# Activity:
Please give back word for word the lines of the material below between the line containing "You are a computer-use" and the line containing "Instruction: Choose Open Tax Return", inclusive.

# Exercise data:
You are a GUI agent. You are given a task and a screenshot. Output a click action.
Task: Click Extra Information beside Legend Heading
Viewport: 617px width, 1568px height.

--

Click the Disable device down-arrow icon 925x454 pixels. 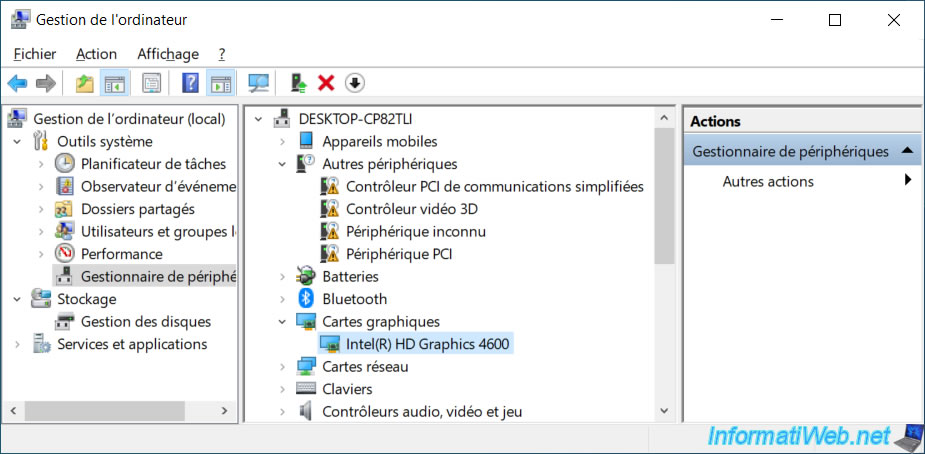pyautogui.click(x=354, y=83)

--

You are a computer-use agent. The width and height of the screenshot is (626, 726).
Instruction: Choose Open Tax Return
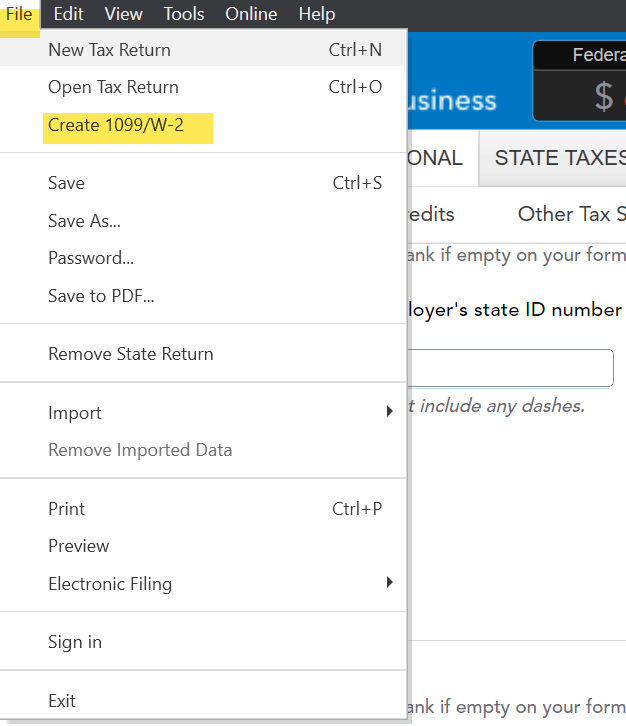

# Solution:
You are a computer-use agent. The width and height of the screenshot is (626, 726).
Instruction: Choose Open Tax Return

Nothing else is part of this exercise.